=== Begin Enclosure ===
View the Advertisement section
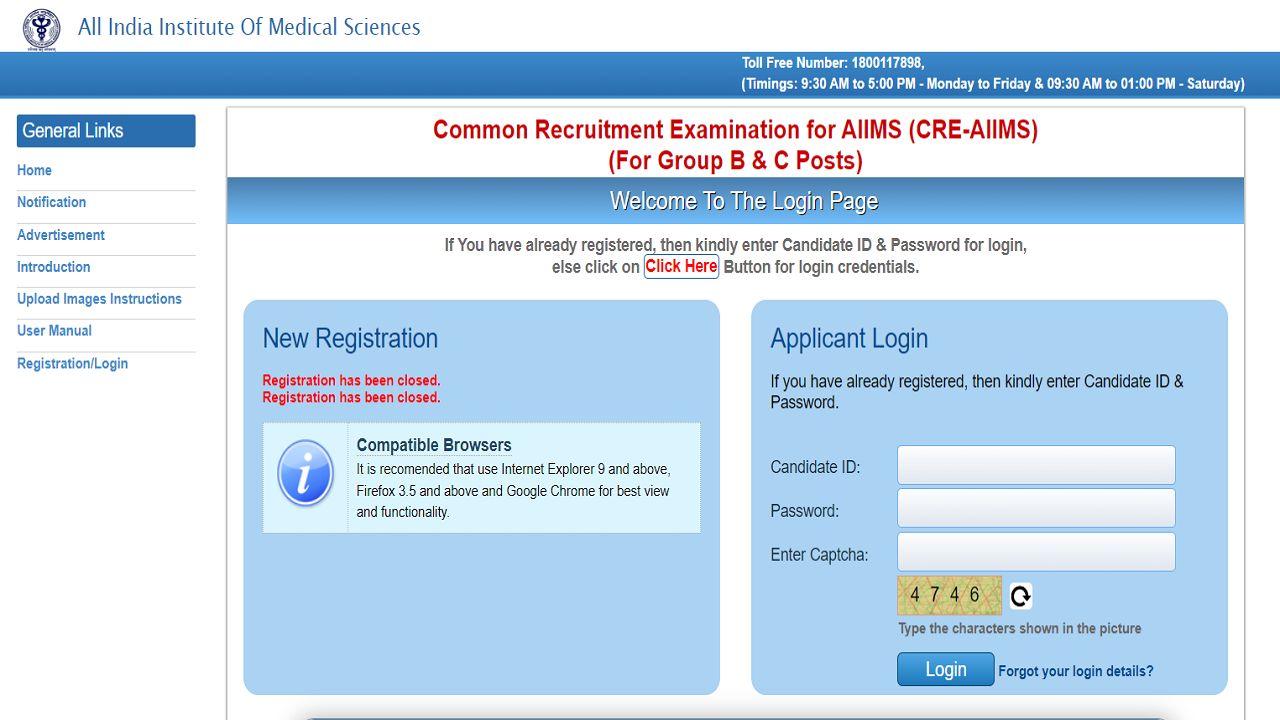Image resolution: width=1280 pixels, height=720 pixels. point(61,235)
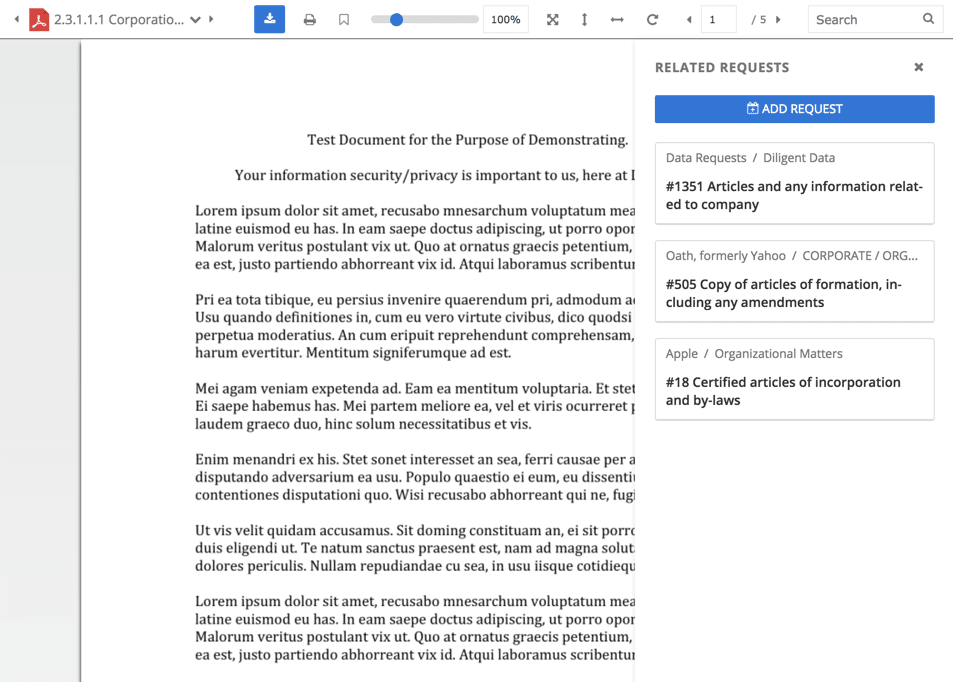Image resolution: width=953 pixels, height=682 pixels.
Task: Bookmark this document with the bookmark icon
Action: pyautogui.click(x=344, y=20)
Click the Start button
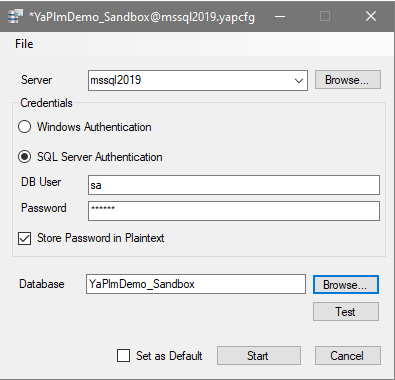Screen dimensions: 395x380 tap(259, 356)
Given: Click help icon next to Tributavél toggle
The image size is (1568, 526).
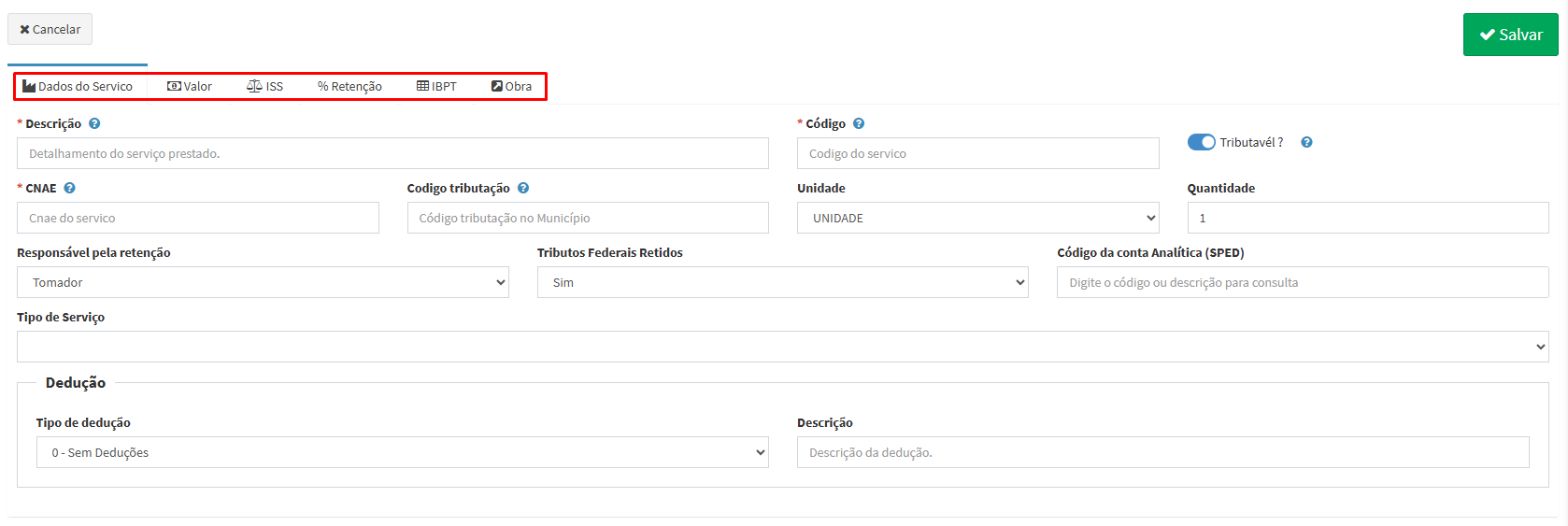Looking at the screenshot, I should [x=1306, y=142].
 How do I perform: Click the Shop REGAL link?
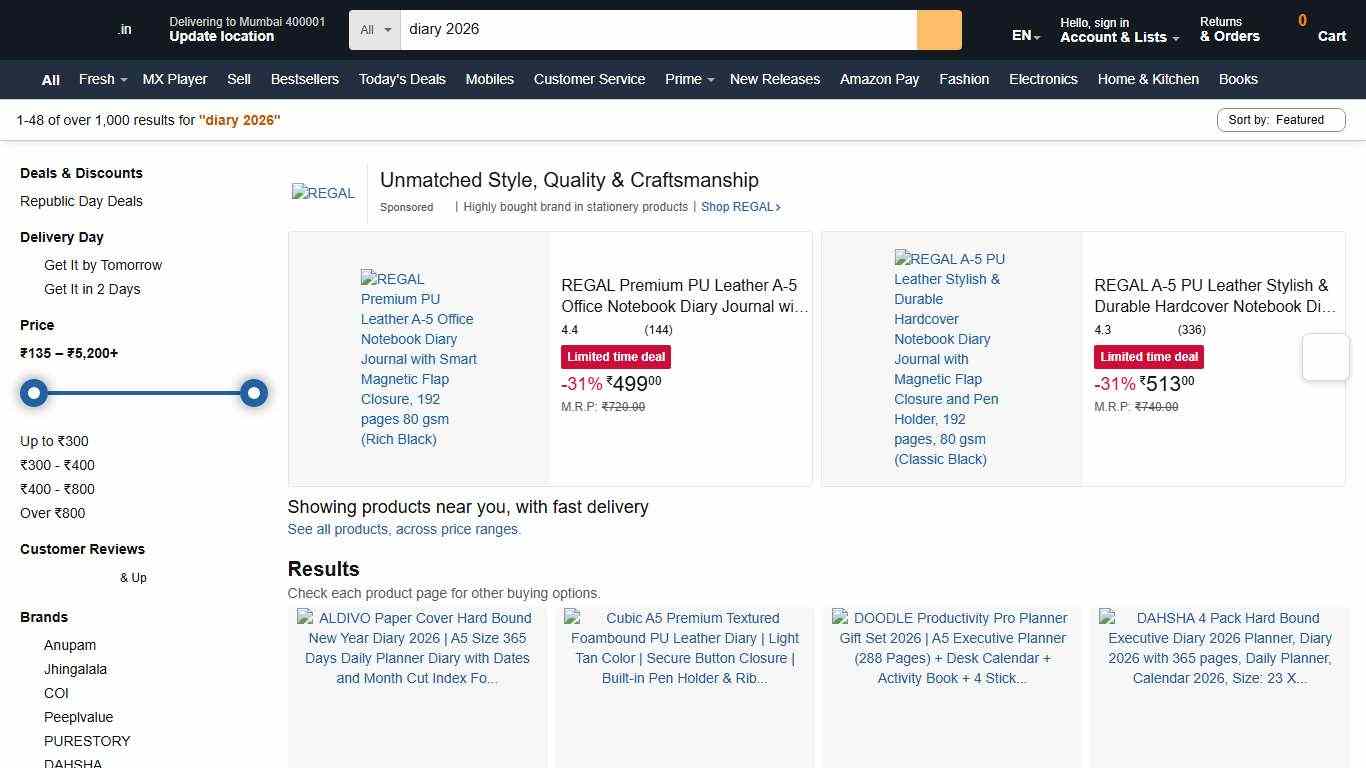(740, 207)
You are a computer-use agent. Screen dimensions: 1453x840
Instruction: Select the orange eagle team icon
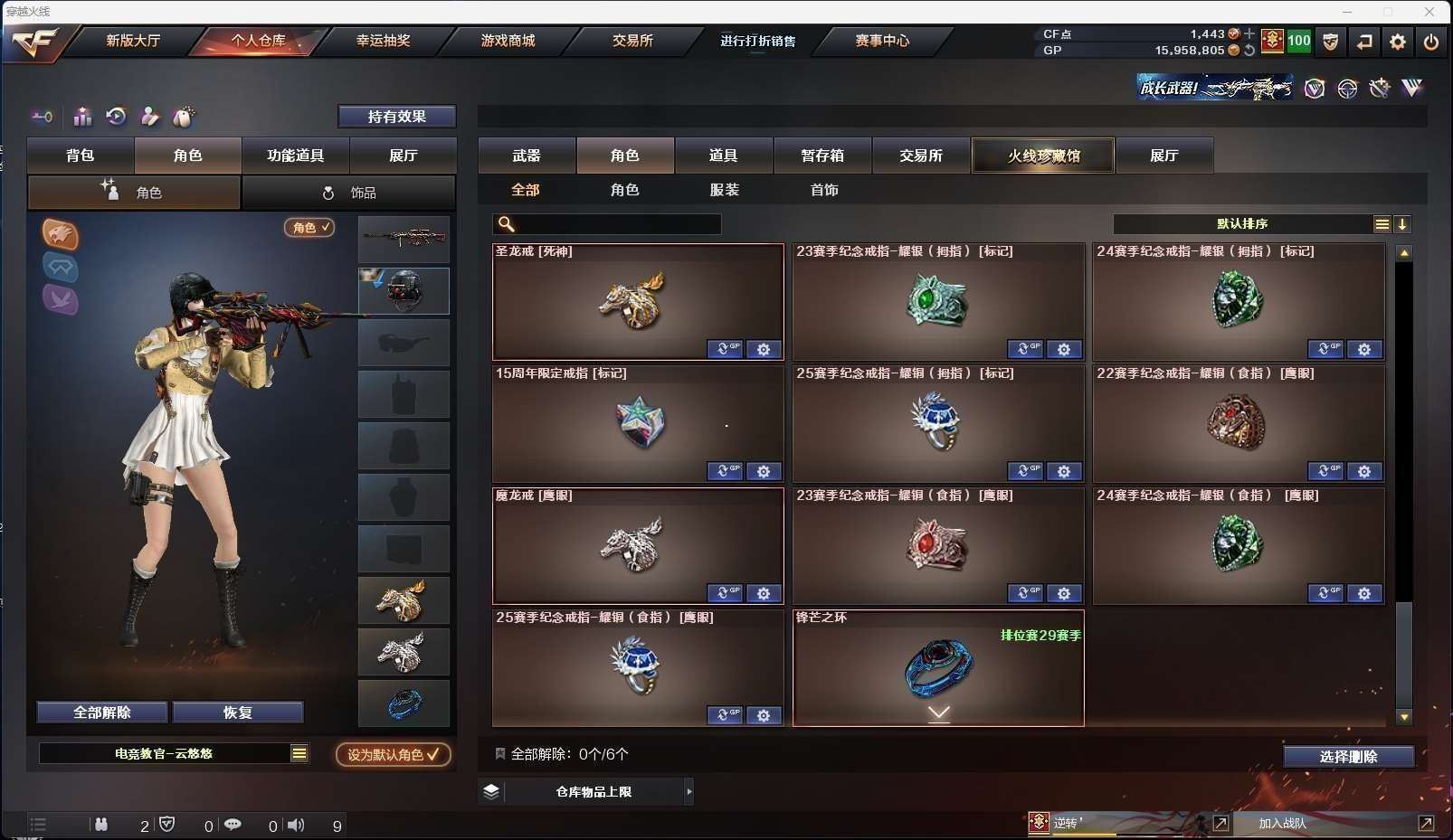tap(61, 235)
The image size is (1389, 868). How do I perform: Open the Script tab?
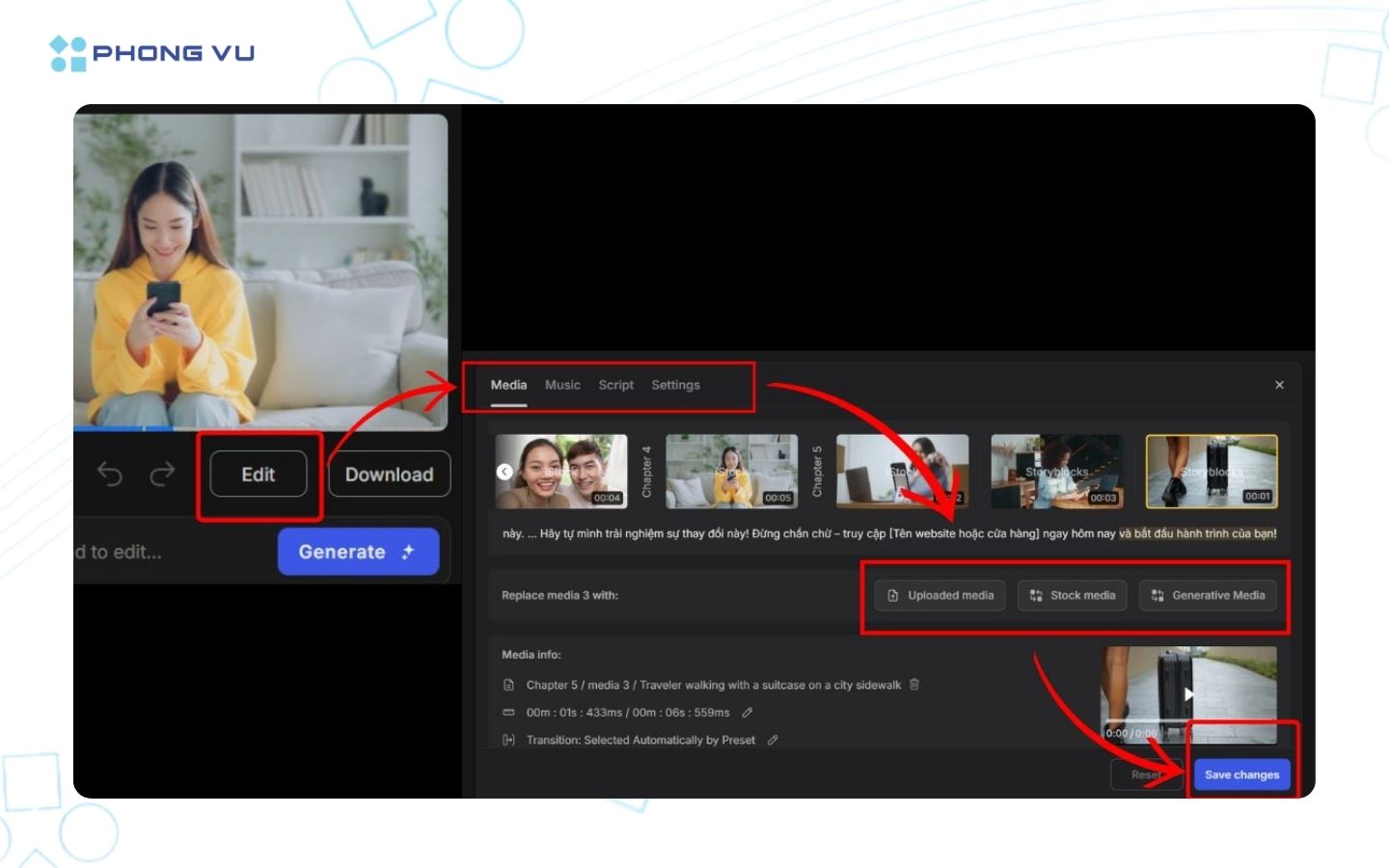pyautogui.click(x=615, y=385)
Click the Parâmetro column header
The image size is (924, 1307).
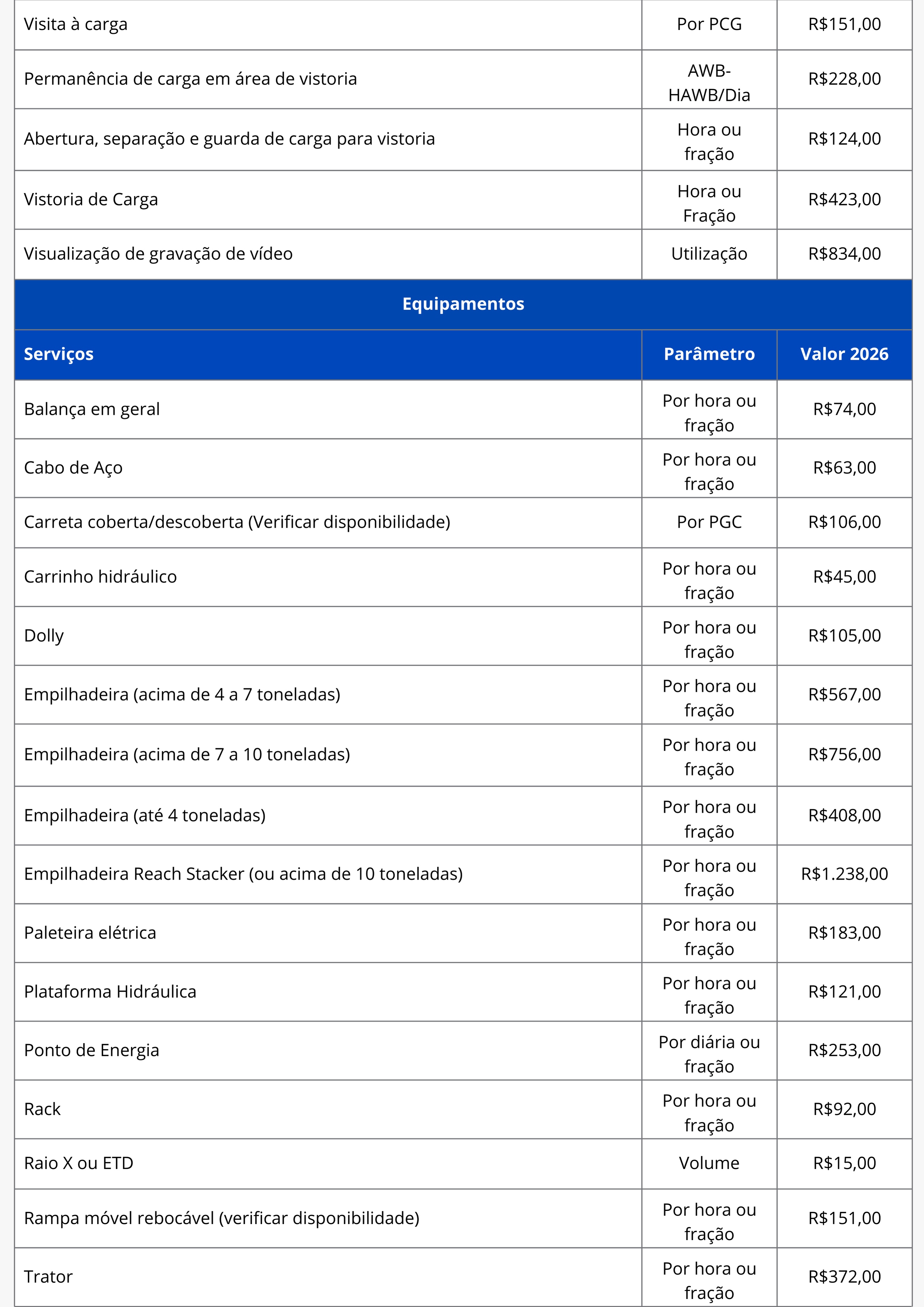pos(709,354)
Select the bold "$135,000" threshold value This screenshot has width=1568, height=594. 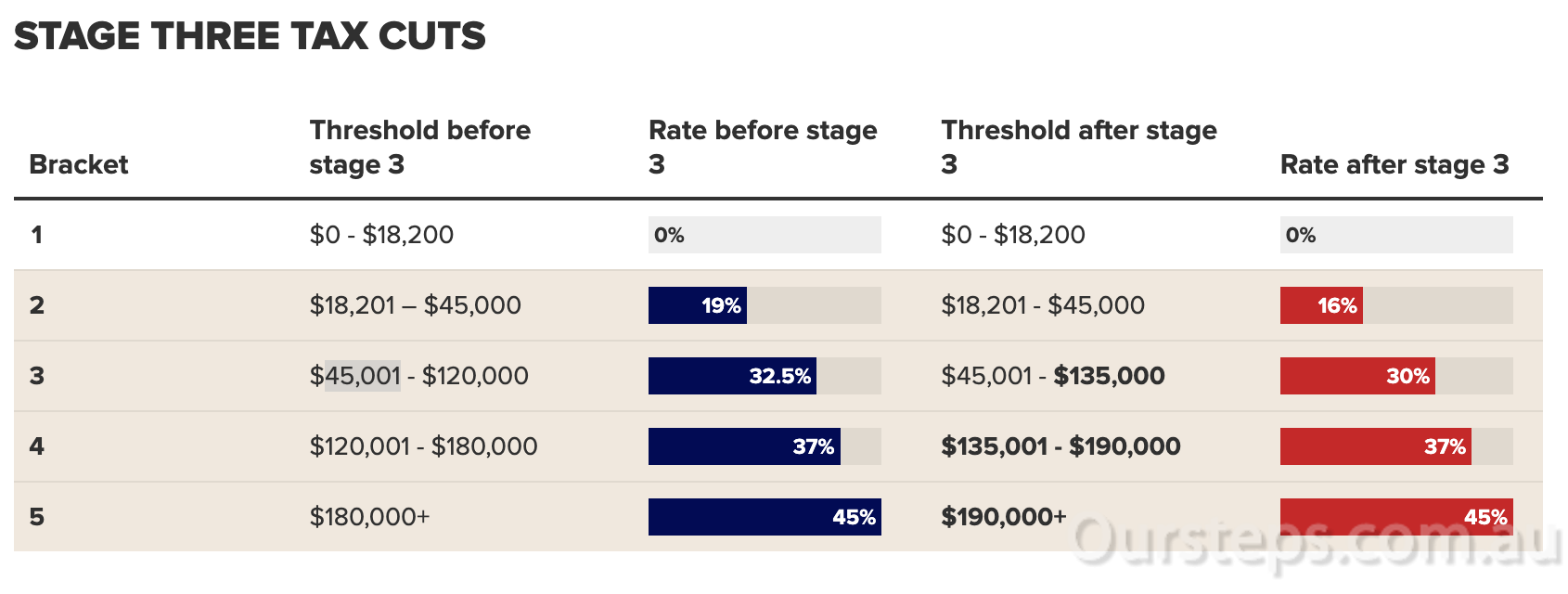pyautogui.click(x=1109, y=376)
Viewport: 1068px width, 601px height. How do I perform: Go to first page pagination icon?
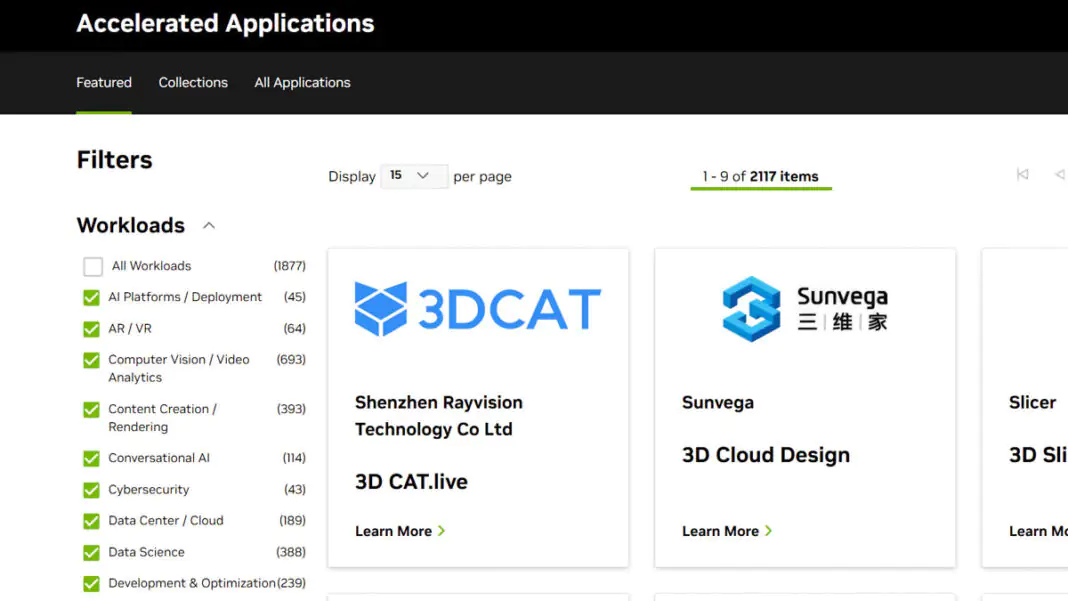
=== End Enclosure ===
Reproduce only the lines of the records from the start up to and including the line that holds "Given: Click help"; do not carry over any picture.

**Solution below**
View the Advertisement section
Image resolution: width=1280 pixels, height=720 pixels. point(61,235)
Image resolution: width=953 pixels, height=682 pixels.
Task: Bookmark this document with the bookmark icon
Action: pyautogui.click(x=344, y=20)
Click the Start button
Screen dimensions: 395x380 tap(259, 356)
Given: Click help icon next to Tributavél toggle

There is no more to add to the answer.